Git Safety & Sandboxing

Codex takes a sandbox-first approach to safety. Every command execution runs inside an OS-native sandbox that restricts filesystem access and network calls. On macOS, this uses Apple's Seatbelt (sandbox-exec). On Linux, it uses Bubblewrap (bwrap). The sandbox ensures that even in full-auto mode, Codex cannot write outside your project directory or make arbitrary network requests.

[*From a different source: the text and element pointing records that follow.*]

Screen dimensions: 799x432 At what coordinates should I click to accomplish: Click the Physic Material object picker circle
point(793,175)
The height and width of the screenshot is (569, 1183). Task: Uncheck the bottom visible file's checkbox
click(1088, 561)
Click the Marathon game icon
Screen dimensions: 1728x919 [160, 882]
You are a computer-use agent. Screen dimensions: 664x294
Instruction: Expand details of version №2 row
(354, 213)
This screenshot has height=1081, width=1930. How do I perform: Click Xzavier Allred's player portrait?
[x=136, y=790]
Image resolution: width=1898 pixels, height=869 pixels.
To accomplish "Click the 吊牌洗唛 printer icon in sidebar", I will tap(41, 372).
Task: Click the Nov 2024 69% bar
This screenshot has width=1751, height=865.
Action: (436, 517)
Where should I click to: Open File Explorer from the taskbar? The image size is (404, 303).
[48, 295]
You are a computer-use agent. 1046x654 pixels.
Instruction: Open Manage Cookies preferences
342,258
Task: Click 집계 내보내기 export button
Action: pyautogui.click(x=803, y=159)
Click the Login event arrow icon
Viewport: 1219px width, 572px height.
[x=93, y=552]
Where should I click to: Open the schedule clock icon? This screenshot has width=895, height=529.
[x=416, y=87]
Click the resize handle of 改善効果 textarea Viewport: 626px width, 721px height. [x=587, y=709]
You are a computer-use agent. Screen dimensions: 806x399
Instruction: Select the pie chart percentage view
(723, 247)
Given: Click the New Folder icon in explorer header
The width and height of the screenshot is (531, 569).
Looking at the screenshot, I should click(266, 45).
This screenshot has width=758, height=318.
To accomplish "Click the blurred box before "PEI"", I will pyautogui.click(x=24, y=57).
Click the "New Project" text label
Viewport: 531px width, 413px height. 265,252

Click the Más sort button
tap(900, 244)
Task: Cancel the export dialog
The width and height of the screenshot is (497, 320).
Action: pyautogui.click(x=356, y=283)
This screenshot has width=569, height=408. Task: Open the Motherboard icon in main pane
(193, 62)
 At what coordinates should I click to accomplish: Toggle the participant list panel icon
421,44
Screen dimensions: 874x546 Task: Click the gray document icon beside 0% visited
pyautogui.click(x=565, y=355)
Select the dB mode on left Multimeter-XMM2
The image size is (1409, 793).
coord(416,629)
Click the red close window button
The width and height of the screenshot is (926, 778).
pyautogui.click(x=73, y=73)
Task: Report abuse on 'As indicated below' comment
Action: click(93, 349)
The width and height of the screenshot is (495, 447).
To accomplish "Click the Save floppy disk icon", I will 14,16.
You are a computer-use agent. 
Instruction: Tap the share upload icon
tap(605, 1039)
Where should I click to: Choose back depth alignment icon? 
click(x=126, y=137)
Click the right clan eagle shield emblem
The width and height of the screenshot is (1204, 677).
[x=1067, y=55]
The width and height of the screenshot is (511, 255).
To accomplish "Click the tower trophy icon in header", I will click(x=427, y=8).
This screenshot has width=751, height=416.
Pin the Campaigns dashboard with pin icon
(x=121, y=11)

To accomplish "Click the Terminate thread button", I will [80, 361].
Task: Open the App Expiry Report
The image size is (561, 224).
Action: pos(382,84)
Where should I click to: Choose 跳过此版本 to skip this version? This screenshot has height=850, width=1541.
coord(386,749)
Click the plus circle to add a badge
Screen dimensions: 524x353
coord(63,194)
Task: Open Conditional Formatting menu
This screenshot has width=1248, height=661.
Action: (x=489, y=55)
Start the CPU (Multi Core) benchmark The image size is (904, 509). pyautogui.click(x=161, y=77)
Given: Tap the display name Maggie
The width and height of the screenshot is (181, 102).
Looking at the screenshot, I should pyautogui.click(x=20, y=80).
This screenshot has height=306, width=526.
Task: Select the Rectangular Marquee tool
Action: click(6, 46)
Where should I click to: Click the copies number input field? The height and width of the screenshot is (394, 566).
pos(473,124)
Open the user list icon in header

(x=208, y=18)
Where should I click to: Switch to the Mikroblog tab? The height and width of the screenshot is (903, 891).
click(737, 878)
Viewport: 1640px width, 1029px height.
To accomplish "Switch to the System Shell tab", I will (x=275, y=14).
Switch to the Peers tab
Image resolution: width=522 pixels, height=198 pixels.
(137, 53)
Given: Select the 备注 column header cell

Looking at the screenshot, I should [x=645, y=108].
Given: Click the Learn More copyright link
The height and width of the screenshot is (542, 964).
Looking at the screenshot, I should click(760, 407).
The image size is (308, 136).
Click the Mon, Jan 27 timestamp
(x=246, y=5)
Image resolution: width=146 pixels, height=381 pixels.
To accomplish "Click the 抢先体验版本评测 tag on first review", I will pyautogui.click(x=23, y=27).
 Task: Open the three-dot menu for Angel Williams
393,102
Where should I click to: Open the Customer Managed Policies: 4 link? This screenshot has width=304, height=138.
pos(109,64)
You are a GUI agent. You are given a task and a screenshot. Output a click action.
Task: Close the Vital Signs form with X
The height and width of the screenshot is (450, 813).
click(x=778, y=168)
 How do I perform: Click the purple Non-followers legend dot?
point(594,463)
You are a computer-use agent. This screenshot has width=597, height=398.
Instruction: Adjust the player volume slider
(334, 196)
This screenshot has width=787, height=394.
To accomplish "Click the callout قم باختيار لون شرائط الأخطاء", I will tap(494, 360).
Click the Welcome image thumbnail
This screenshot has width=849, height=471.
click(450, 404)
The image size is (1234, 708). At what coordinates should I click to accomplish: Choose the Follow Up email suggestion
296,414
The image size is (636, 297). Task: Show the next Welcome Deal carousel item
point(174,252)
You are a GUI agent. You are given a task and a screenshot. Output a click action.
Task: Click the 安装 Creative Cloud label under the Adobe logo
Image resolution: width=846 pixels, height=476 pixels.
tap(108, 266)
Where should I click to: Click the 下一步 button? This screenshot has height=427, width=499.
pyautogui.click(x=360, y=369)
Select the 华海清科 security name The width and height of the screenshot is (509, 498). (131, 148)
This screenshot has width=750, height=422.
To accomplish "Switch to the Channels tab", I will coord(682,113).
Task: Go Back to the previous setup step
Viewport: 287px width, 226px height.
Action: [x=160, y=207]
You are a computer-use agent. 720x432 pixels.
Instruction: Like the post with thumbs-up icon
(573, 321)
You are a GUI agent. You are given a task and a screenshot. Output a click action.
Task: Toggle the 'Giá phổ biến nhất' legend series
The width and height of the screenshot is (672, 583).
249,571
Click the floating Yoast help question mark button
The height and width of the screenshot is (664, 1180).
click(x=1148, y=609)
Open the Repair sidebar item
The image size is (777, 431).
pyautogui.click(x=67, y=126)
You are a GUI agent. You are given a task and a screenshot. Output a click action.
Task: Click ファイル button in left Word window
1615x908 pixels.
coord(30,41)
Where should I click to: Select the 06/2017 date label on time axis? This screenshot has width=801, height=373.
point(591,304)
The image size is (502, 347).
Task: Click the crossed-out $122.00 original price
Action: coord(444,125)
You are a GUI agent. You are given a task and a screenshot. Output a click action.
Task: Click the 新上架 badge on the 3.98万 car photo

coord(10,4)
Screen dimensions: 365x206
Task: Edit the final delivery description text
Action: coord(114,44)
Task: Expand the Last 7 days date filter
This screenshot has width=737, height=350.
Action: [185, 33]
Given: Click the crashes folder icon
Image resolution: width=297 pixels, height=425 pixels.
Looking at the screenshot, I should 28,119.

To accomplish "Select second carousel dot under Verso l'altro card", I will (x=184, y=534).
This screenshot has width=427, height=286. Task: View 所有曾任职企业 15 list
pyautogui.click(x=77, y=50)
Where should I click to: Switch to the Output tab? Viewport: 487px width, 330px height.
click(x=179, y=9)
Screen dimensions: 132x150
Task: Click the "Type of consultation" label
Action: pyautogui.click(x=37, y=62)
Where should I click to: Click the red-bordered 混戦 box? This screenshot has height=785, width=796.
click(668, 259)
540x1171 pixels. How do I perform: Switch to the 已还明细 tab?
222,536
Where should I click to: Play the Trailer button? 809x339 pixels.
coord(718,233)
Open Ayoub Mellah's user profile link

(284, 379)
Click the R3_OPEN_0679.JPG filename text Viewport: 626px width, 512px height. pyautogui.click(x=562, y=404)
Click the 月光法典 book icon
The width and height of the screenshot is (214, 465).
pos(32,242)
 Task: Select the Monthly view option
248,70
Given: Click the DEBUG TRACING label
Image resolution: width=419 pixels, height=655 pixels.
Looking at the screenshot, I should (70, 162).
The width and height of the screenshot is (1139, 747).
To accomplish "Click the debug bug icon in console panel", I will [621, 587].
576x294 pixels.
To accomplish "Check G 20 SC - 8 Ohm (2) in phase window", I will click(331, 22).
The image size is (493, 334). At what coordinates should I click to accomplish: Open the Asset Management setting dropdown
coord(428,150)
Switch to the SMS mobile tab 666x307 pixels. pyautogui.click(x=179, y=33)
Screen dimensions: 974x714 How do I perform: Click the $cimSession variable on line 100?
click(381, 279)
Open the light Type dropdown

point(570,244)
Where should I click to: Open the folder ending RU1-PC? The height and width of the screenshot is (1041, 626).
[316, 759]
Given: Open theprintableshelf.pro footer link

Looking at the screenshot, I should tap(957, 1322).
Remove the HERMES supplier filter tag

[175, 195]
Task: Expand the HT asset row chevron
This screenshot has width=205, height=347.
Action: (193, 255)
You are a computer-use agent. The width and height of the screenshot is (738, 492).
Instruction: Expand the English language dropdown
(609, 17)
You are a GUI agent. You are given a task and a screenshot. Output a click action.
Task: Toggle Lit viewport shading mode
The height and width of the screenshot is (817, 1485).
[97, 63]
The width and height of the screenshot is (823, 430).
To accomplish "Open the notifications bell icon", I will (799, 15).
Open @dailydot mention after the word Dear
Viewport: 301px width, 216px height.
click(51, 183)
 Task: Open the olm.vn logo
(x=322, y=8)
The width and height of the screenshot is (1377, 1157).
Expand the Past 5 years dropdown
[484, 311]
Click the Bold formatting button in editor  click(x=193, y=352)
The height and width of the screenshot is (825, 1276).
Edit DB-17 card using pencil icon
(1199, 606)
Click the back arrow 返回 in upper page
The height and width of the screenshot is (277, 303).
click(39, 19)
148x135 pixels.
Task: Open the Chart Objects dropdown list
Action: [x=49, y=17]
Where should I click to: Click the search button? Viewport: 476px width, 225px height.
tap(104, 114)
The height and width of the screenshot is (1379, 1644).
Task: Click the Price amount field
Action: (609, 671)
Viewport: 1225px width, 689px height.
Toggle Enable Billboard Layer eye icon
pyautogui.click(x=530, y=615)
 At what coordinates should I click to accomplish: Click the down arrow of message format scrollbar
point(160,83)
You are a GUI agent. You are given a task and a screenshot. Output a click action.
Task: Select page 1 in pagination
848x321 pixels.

# Allow specific commands to bypass sandbox restrictions
[execpolicy]
# Allow npm install with network access
"npm install" = "allow-network"
# Allow git operations
"git *" = "allow-network"

The workspace-write mode controls which directories Codex can modify. By default, Codex can only write to the current working directory and its children. This prevents accidental modifications to system files or other projects. Approval policies layer on top of sandboxing — in suggest mode, you see every change before it is applied, even within the allowed write scope.

Compared to Claude Code, which relies on a permission-grant system (you approve tool categories like Bash, file writes, etc. per session), Codex uses a more structured sandbox + execpolicy model. Both approaches achieve the same goal — controlled autonomy — but Codex's sandbox is more restrictive by default, which is a reasonable tradeoff for the open-source model where users may be less familiar with the tool's behavior.